Here’s everything you must know about the point-of-sale loan.

What Is Point-of-Sale Financing?

Point-of-sale financing is also known as buy now, pay later financing. You buy something now, take it home, but pay for it over time. Typically, you don’t pay interest or fees on the loan as you would with a credit card, but you must pay the amount off within eight weeks, making a payment every two weeks.

How Do Point-of-Sale Loans Work?

You’ve likely seen point-of-sale loans at checkout on your favorite websites. Companies like Affirm and Klarna offer them. You’ll see advertisements that say ‘split your payment into four equal installments,’ and if you’re like most people, you click because who wouldn’t want to spend less out of their own pocket right now?

Use caution, though. MOST buy now, pay later loans have no interest or fees, but not all. The ones that don’t are typically those that require payment within the four installments. Some point-of-sale loans are for longer terms, stretching your payments out over several months. Those loans typically charge interest and fees.

>> More: Does ‘Buy Now, Pay Later’ Affect Your Credit?

How to Get a Point-of-Sale Loan

Getting a point-of-sale loan is easy, sometimes almost too easy. You can usually apply right at checkout, and all you need to provide is your name, address, and date of birth. Most lenders ask for your social security number too.

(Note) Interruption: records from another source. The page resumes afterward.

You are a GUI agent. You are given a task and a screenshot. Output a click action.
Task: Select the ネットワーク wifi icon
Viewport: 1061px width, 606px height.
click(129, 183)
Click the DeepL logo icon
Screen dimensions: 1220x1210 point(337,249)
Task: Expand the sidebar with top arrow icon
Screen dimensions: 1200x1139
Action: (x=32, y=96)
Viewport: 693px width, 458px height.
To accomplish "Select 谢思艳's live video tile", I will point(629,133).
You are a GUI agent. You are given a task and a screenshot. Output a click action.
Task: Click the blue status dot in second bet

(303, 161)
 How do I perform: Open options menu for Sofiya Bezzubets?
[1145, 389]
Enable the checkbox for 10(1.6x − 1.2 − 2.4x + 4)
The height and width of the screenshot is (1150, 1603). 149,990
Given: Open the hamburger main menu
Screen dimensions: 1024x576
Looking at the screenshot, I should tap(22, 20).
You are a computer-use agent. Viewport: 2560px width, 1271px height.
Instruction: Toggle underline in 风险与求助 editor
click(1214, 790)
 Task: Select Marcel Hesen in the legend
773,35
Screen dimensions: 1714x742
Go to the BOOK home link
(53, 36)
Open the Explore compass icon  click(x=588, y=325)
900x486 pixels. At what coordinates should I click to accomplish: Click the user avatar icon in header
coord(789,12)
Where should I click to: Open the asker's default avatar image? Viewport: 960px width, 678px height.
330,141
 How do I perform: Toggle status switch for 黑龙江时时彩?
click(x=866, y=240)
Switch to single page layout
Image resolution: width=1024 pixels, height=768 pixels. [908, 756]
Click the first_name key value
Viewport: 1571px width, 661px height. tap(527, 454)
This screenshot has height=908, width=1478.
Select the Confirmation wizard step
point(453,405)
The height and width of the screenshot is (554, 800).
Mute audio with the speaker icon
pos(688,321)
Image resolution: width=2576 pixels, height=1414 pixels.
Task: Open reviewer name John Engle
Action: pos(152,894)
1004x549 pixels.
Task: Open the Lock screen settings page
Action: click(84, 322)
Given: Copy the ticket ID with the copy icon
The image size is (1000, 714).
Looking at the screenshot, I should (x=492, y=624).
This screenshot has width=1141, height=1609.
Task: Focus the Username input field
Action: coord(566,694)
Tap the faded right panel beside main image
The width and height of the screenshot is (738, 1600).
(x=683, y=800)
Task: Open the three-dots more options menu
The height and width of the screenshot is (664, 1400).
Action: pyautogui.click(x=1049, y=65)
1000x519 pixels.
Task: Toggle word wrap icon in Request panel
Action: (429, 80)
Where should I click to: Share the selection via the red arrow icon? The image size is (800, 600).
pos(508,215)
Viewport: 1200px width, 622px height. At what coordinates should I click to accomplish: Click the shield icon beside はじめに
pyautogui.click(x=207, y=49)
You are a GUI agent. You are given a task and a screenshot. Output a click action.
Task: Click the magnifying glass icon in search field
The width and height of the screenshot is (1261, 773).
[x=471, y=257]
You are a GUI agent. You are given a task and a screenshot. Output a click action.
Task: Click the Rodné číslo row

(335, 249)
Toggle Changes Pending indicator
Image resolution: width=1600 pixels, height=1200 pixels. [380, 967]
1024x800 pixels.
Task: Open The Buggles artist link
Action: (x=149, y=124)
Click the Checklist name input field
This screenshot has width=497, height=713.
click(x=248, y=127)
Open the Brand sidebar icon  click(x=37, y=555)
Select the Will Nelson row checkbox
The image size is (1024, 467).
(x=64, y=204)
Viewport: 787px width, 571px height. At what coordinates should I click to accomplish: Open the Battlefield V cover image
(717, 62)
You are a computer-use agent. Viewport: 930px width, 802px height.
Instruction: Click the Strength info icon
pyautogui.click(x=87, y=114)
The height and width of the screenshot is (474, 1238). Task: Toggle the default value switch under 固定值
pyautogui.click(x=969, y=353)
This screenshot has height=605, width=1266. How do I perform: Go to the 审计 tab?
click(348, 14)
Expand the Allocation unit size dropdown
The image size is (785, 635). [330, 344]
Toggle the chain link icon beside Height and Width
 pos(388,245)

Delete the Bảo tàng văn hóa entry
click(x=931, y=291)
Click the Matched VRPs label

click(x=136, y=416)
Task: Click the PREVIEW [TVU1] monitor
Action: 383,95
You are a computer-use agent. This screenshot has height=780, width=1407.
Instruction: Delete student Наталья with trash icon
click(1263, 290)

They’ll look at your information and likely do a soft credit pull. This doesn’t hurt your credit, but it lets the lender see how you handle your debts. You usually get an answer instantly.

If approved, they’ll give you payment options, which usually include the pay-in-4 model, which requires 25% down at checkout and three equal installment payments of 25% of the purchase amount every two weeks. Some lenders have longer options, too, but they usually charge interest.

If you opt into the financing, you’ll provide your debit or credit card to make your first payment, and you’ll have an installment agreement for the remaining amount.

When Should You Use Point-of-Sale Financing?

Point-of-sale financing can be good, but only in certain situations. Because it makes it a lot easier to spend money you don’t have, we recommend you only use it when you need to make a big purchase and don’t have a credit card. If you know beyond a reasonable doubt that the payments fit into your budget and you aren’t spending money you don’t have, it can help you.

If you’re using it for an impulse buy or because you don’t have the money now, but think you might have it moving forward, don’t do it. The risk is too high. Even though the loans usually don’t charge interest, there could be fees and interest charged if you don’t make your payments on time.

Where to Get Point-of-Sale Financing


Affirm works with affluent and trendy retailers. Their contracts vary based on the contractor, so don’t assume their loans are always 0% interest. They don’t charge late fees, but you might pay interest up to 30% depending on where you shop.


Afterpay is the buy now, pay later company you likely see the most. It’s in your most common retailers and offered in most online stores. They offer the traditional pay-in-4 model, and you won’t pay interest. They typically require 25% upfront, but they might require a higher down payment if your total is high.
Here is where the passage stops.